- _WHAT IS EXPECTED_
Pictures should be left out when the listing below is repeated word for word.
(EXCERPTED RECORDS Opens)
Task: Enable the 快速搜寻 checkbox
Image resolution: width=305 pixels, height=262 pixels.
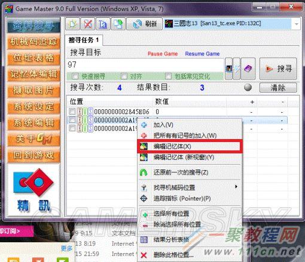Action: [75, 76]
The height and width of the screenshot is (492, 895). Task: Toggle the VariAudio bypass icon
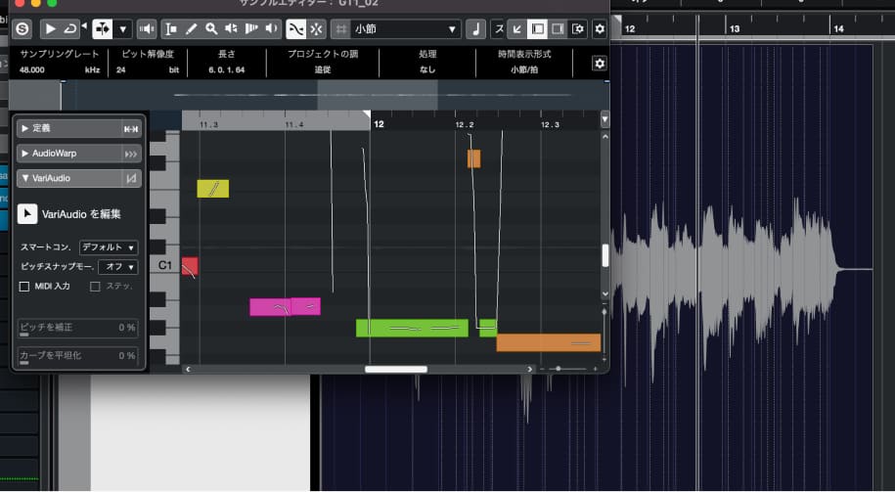click(x=131, y=178)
(EXCERPTED RECORDS Closes)
- _REPLY_
Task: Enable the 快速搜寻 checkbox
Image resolution: width=305 pixels, height=262 pixels.
Action: [75, 76]
The height and width of the screenshot is (492, 895). Task: Toggle the VariAudio bypass icon
click(x=131, y=178)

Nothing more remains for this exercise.